The menu gets cute with a pair of mini-burgers it calls "two killer B's on buns." The kind of burger changes frequently. The night we try them, they are indeed pretty killer - juicy, not-too-lamby lamb burgers. Also killer, though harder to pun on, is a plate of organic wild mushrooms recommended to us by our waitress. A tangle of oyster mushrooms, shiitakes, and more, enhanced by a mellow hit of poached garlic, they're amazingly delicious, far superior to the mushrooms we've found at fancy steakhouses around town. Chicken satay features juicy skewered meat and peanut sauce, the traditional flavors given a jolt with a bright yellow pineapple chutney.
One of the best dishes at Small Plates consists of a combination you wouldn't expect to knock your socks off. New Bedford scallops are seared and served with black sticky rice and caper berries. The rice tastes almost as if there's coconut milk in it (it's just rice, water, salt, and pepper, Picca says later). The caper berries, briny as bladderwrack, offer crunch with their many seeds. The nuttiness of the rice, pucker of the caper berries, and sweet sea flavor of scallops are an improbably complementary trio. This is the kind of eclecticism Small Plates is aiming for.
Not so much that of the vegetable strata, the accompaniments of which are described as "jal freze, curry oil." It sounds so intriguing! And it is beautiful to look at, though nothing like the eggy dish one might expect (it's vegan). The "strata" here are literal - layers. It's a rainbow stack of vegetables: a round of beet, a slice of jicama, a sliver of carrot. But where the description made it sound exotic, it's something a rabbit might enjoy (though not a Cajun braised rabbit). If there's curry oil, we can't find it. It would be nice to taste more of the bright green jalfrezi, a mixture of peas and aromatics.

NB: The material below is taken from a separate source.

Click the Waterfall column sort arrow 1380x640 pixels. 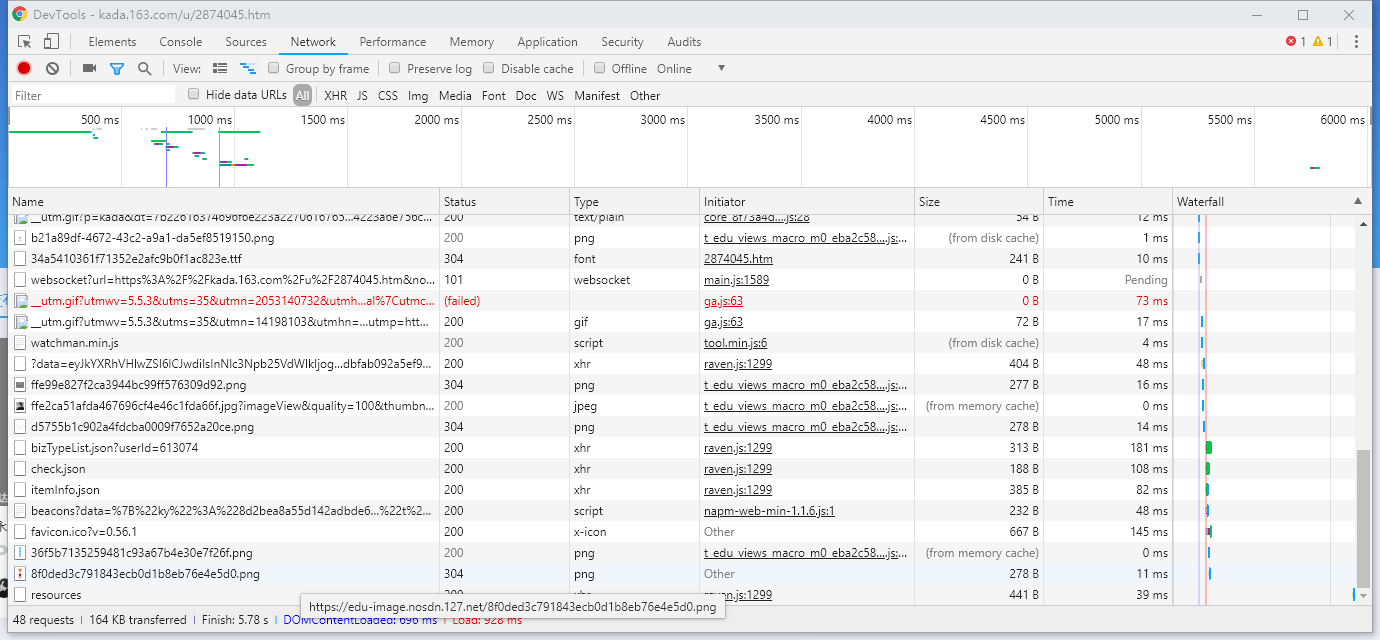[x=1357, y=201]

Likewise, the spicing on that Cajun rabbit is as timid as a mouse. And the blue cheese raclette is not a raclette, but more of a terrine - a crumbly mound not even a little melty. After trying a bite, everyone smiles politely and moves on.
The night we have pi a la mood, it's a dense, cocoa-y concoction that satisfies the chocolate urge. There's no point in describing it further, because the chef may no longer be in that mood if you visit Small Plates. You might find another chocolate version, though, one involving roasted bananas or mango coulis, or maybe a peach-pear cobbler. Or try the pear and frangipane tart, almond-y goo and fruit atop a nice, buttery crust. The jasmine rice pudding sounds seductive, but it's a dry, cold, tasteless hillock of rice; it might worth ordering, though, for the shot of sweet and spicy Mexican hot chocolate it's served with.

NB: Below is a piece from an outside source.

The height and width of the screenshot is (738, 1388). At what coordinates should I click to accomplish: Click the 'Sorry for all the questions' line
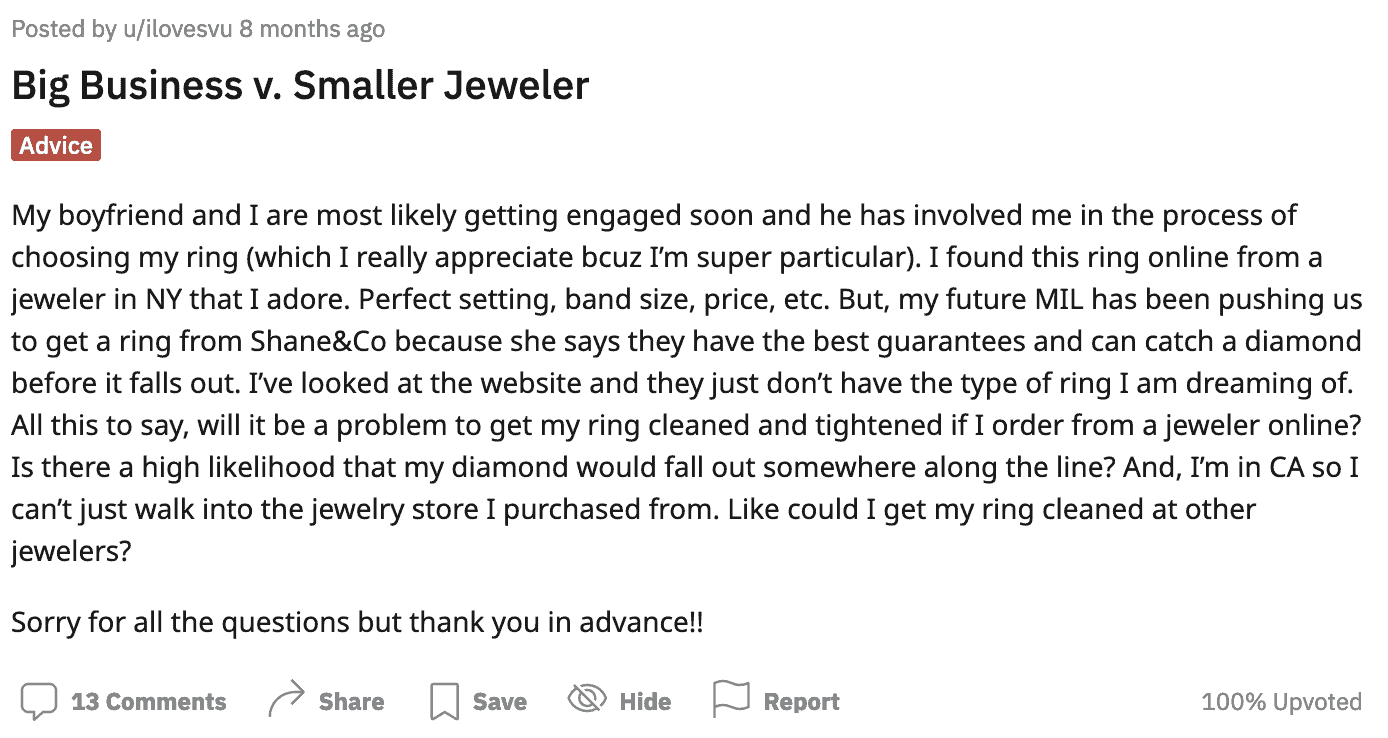tap(357, 622)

Small Plates bills itself as a restaurant and wine bar, and after a struggle with licensing it's now able to start fulfilling the second part of its mission. Right now it has a short but sweet list of glasses, half bottles, and bottles, as well as sangria and rebujitos, the wine-and-soda cocktails popular in Spain. Picca says they'll be introducing more wine and beer cocktails as the weather gets warmer.
Clearly, Small Plates wants to make Nanthida happy forever. And you, too. It's what you'd expect from a restaurant based around the concept of sharing.